Ship 3DOF class just for drawing.

L

ship length [m]

Type

float

B

ship breath [m]

Type

float

time

Time list of simulation result.

Type

list[float]

u

List of axial velocity [m/s] in simulation result.

Type

list[float]

v

List of lateral velocity [m/s] in simulation result.

Type

list[float]

r

List of rate of turn [rad/s] in simulation result.

Type

list[float]

x

List of position of X axis [m] in simulation result.

Type

list[float]

y

List of position of Y axis [m/s] in simulation result.

Type

list[float]

psi

List of azimuth [rad] in simulation result.

Type

list[float]

δ

rudder angle list of simulation.

Type

list[float]

npm

npm list of simulation.

Type

List[float]

B: float
L: float
draw_chart(x_index: str, y_index: str, xlabel: Optional[str] = None, ylabel: Optional[str] = None, num: Optional[int] = None, figsize: List[float] = [6.4, 4.8], dpi: float = 100.0, facecolor: Optional[str] = None, edgecolor: Optional[str] = None, frameon: bool = True, FigureClass: matplotlib.figure.Figure = <class 'matplotlib.figure.Figure'>, clear: bool = False, tight_layout: bool = False, constrained_layout: bool = False, fmt: Optional[str] = None, save_fig_path: Optional[str] = None, **kwargs) matplotlib.figure.Figure[source]

Draw chart.

Parameters
  • x_index (string) – Index value of X axis.

  • y_index (string) – Index value of Y axis.

  • xlabel (string, optional) – Label of X axis. Defaults to None.

  • ylabel (string, optional) – Label of Y axis. Defaults to None.

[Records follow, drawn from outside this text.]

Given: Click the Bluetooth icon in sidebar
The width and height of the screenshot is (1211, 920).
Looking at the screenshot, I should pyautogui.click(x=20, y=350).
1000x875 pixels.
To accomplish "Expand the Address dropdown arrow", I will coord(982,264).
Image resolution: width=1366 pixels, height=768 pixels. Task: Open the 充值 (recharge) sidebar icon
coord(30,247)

  • num (int or str, optional) – A unique identifier for the figure. If a figure with that identifier already exists, this figure is made active and returned. An integer refers to the Figure.number attribute, a string refers to the figure label. If there is no figure with the identifier or num is not given, a new figure is created, made active and returned. If num is an int, it will be used for the Figure.number attribute. Otherwise, an auto-generated integer value is used (starting at 1 and incremented for each new figure). If num is a string, the figure label and the window title is set to this value. Default to None.

  • figsize ((float, float), optional) – Width, height in inches. Default to [6.4, 4.8]

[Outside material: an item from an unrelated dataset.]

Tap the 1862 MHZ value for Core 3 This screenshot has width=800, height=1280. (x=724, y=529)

  • dpi (float, optional) – The resolution of the figure in dots-per-inch. Default to 100.0.

  • facecolor (str, optional) – The background color.

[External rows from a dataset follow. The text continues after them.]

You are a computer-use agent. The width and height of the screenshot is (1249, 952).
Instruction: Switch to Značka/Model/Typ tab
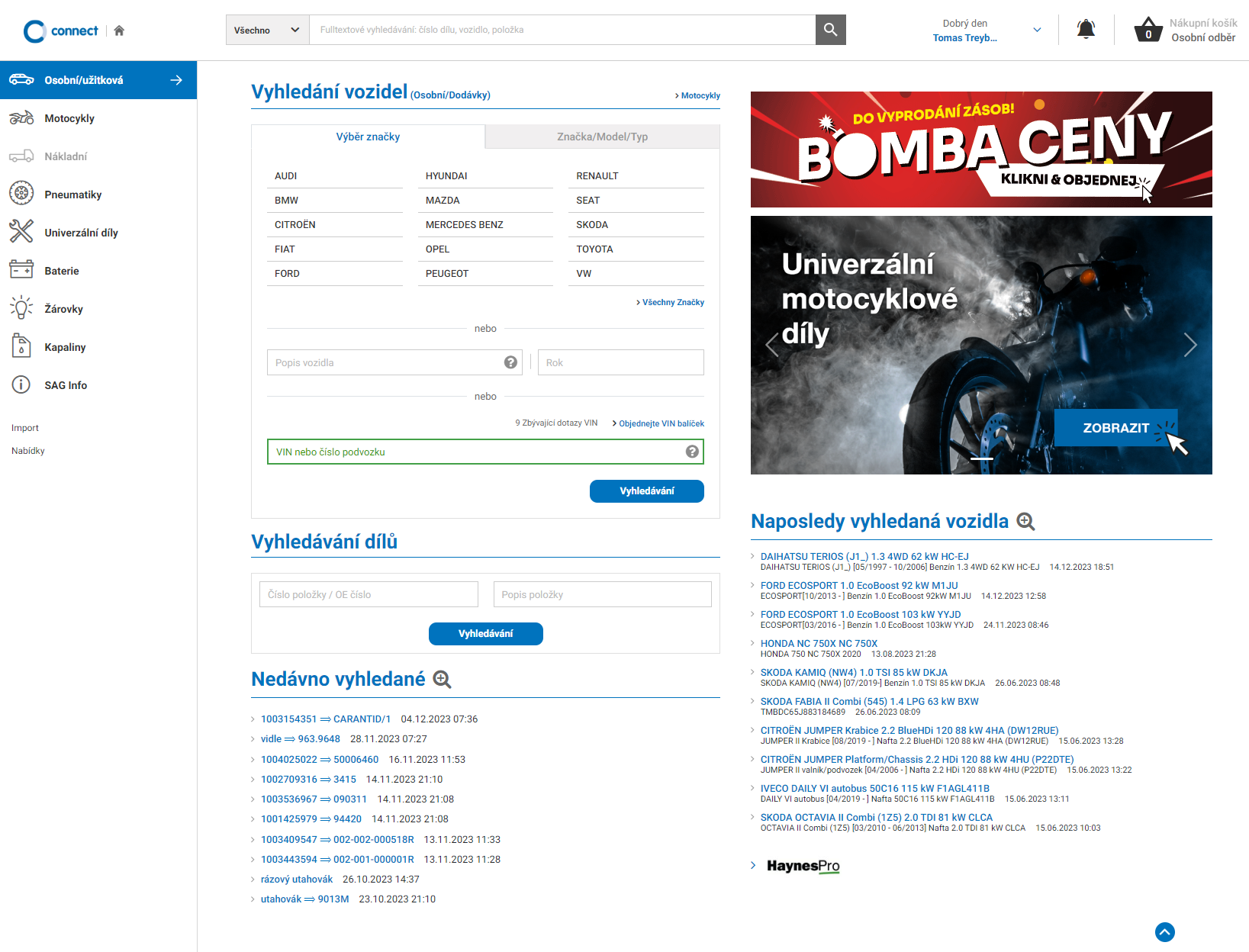(602, 137)
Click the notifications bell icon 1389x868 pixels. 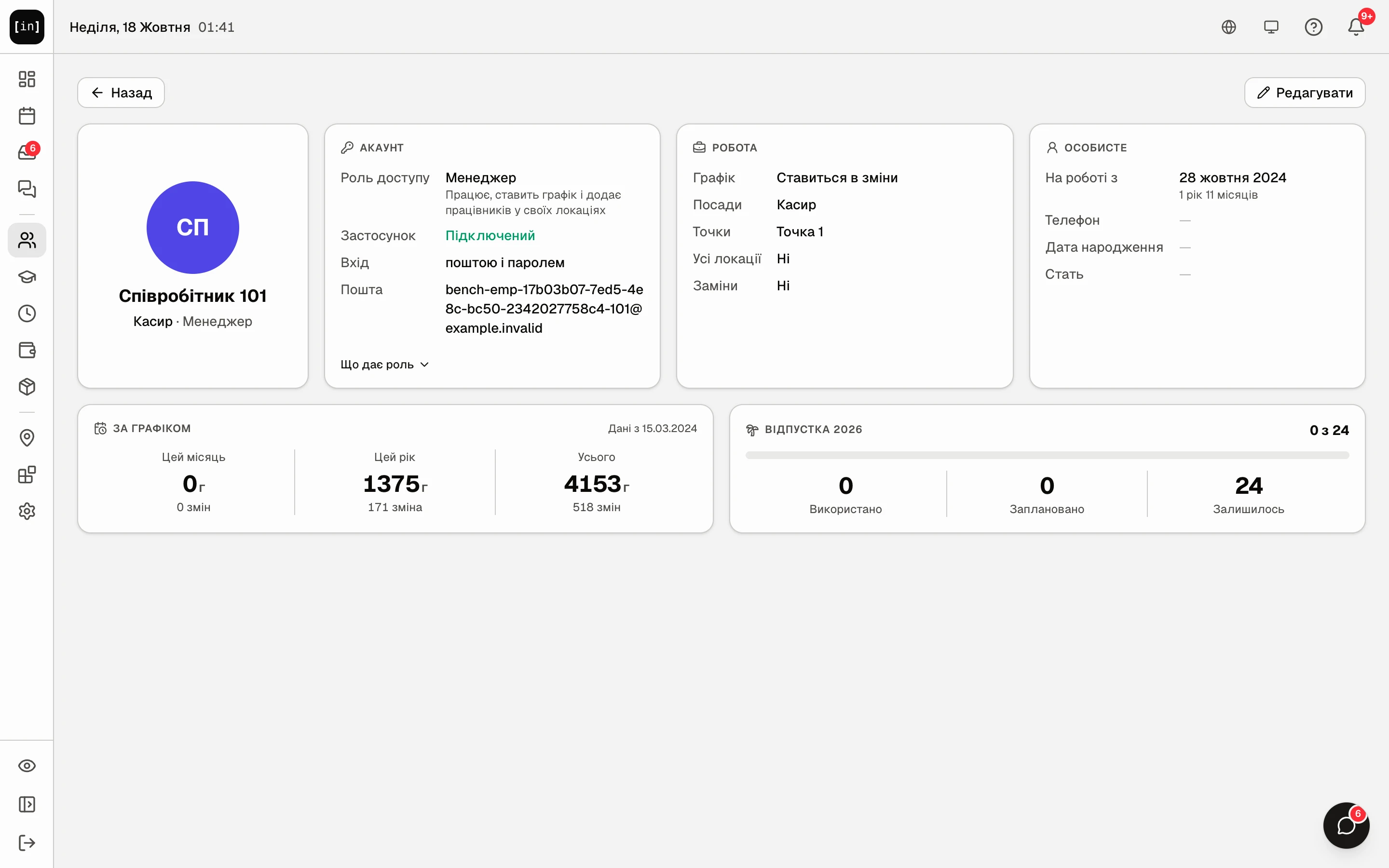[x=1356, y=27]
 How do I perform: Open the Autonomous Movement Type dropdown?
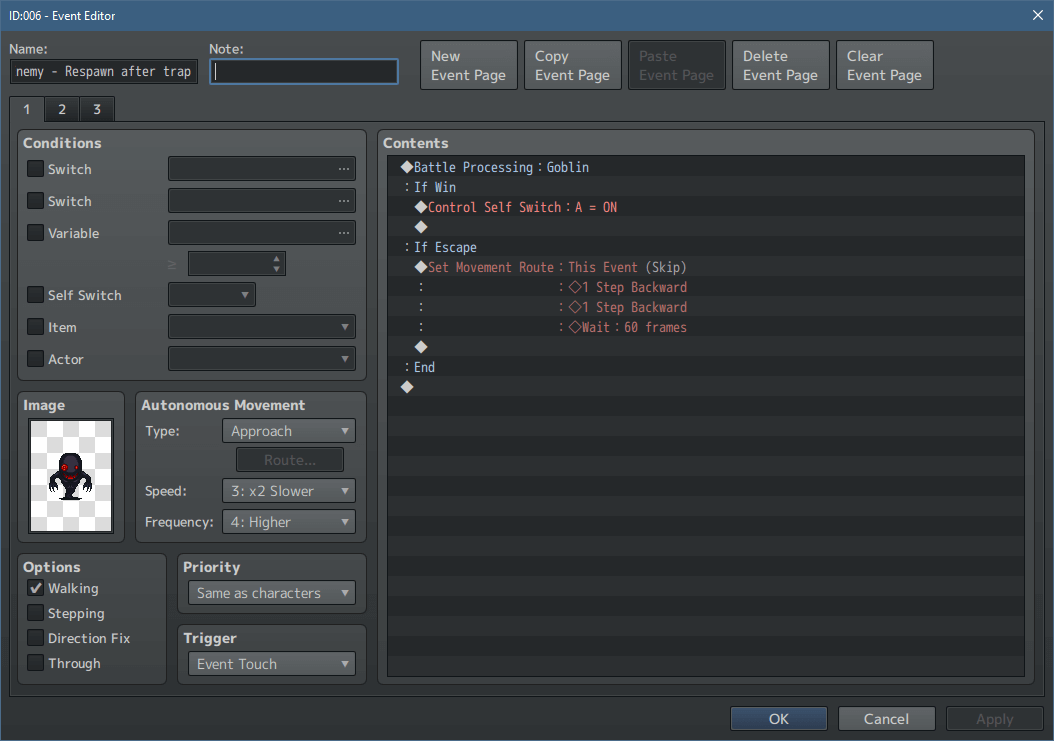point(288,430)
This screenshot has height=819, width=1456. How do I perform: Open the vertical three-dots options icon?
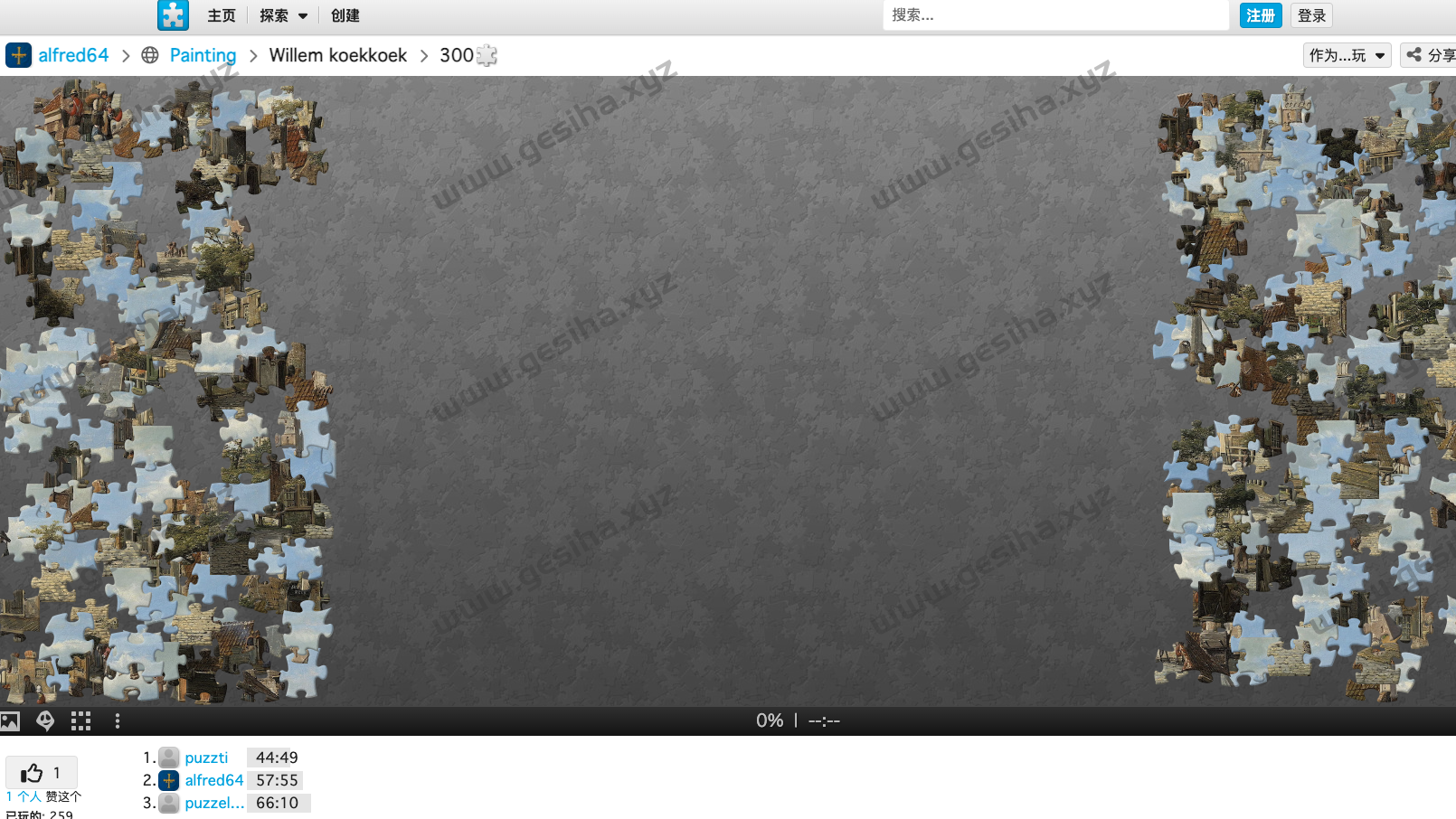pos(117,720)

  • edgecolor (str, optional) – The border color.

  • frameon (bool, optional) – If False, suppress drawing the figure frame. Defaults to True.

  • FigureClass (subclass of matplotlib.figure.Figure, optional) – Optionally use a custom Figure instance. Defaults to matplotlib.figure.Figure.

  • clear (bool, optional) – If True and the figure already exists, then it is cleared. Defaults to False.

  • tight_layout (bool, optional) – If False use subplotpars. If True adjust subplot parameters using tight_layout with default padding. When providing a dict containing the keys pad, w_pad, h_pad, and rect, the default tight_layout paddings will be overridden. Defaults to False.

  • constrained_layout (bool, optional) – If True use constrained layout to adjust positioning of plot elements. Like tight_layout, but designed to be more flexible. See Constrained Layout Guide for examples. (Note: does not work with add_subplot or subplot2grid.) Defaults to False.

  • fmt (str, optional) – A format string, e.g. ‘ro’ for red circles. See the Notes section for a full description of the format strings. Format strings are just an abbreviation for quickly setting basic line properties. All of these and more can also be controlled by keyword arguments. This argument cannot be passed as keyword. Defaults to None.

  • save_fig_path (str, optional) – Path of saving figure. Defaults to None.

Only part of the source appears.